Scan buffercache for a table

Started by Aminalmost 3 years ago4 messages
#1Amin
amin.fallahi@gmail.com

Hi,

I am looking for function calls to scan the buffer cache for a table and
find the cached pages. I want to find out which pages are cached and which
of them are dirty. Having the relation id, how can I do that? I have gone
through bufmgr.c and relcache.c, but could not find a way to get
relation-specific pages from the buffer cache.

Thank you!

#2Justin Pryzby
pryzby@telsasoft.com
In reply to: Amin (#1)
Re: Scan buffercache for a table

On Mon, Jan 30, 2023 at 06:01:08PM -0800, Amin wrote:

Hi,

I am looking for function calls to scan the buffer cache for a table and
find the cached pages.

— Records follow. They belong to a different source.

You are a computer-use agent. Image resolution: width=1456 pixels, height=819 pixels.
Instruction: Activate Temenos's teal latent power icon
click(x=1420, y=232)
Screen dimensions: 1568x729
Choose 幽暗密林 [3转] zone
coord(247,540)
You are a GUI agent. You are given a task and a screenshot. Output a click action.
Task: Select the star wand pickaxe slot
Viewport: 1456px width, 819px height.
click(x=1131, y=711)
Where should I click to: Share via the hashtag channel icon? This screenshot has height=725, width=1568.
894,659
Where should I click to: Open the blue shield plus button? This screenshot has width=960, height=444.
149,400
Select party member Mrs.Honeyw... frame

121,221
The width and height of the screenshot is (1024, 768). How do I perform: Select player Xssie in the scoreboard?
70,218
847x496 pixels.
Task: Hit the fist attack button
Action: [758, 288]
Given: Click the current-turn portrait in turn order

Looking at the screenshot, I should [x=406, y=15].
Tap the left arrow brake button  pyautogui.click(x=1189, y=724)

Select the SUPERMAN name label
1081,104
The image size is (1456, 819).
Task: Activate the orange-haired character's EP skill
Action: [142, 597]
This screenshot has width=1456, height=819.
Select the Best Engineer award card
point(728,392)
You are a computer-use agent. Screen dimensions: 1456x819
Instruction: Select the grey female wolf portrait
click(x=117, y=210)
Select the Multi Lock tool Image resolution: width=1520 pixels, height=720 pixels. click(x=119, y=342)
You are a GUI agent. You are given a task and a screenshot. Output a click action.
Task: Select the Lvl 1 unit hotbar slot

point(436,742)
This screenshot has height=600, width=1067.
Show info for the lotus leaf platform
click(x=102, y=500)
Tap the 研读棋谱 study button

I want to find out which pages are cached and which
of them are dirty. Having the relation id, how can I do that? I have gone
through bufmgr.c and relcache.c, but could not find a way to get
relation-specific pages from the buffer cache.

This looks like a re-post of the question you asked on Jan 13:
CAF-KA8_axSMpQW1scOTnAQx8NFHgmJc6L87QzAo3JezLiBU1HQ@mail.gmail.com
It'd be better not to start a new thread (or if you do that, it'd be
better to mention the old one and include its participants).

On Fri, Jan 13, 2023 at 05:28:31PM -0800, Amin wrote:

Hi,

Before scanning a relation, in the planner stage, I want to make a
call to
retrieve information about how many pages will be a hit for a specific
relation. The module pg_buffercache seems to be doing a similar thing.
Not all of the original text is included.